Brief — The first line of the data below and every line after it, through the one with "Toggle the Class4", must be transcribed without change.

Task data —
● ● ● ● ●

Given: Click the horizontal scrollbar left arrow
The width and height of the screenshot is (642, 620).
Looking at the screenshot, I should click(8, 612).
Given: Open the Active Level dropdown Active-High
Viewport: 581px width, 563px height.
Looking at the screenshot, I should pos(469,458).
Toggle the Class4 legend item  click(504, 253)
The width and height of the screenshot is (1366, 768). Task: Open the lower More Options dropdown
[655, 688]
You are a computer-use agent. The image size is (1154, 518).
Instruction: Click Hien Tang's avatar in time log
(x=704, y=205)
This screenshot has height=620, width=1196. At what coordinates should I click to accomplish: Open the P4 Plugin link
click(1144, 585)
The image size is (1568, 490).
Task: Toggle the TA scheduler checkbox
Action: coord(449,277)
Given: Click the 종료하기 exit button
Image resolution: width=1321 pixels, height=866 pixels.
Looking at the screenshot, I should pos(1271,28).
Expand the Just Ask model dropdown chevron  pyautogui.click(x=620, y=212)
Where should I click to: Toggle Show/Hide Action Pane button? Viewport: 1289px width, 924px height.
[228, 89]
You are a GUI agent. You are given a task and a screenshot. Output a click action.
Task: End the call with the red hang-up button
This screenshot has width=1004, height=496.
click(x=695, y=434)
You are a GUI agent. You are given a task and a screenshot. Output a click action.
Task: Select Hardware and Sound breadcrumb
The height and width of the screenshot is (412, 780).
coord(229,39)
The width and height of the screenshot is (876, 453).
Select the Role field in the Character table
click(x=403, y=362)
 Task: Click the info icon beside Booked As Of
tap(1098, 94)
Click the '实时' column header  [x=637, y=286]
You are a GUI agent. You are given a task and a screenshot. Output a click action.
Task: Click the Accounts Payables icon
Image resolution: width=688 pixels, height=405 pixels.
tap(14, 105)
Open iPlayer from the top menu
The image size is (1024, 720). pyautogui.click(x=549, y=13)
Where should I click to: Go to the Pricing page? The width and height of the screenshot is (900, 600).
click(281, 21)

● ● ● ● ●

Result for this exercise —
Given: Click the horizontal scrollbar left arrow
The width and height of the screenshot is (642, 620).
Looking at the screenshot, I should click(8, 612).
Given: Open the Active Level dropdown Active-High
Viewport: 581px width, 563px height.
Looking at the screenshot, I should pos(469,458).
Toggle the Class4 legend item  click(504, 253)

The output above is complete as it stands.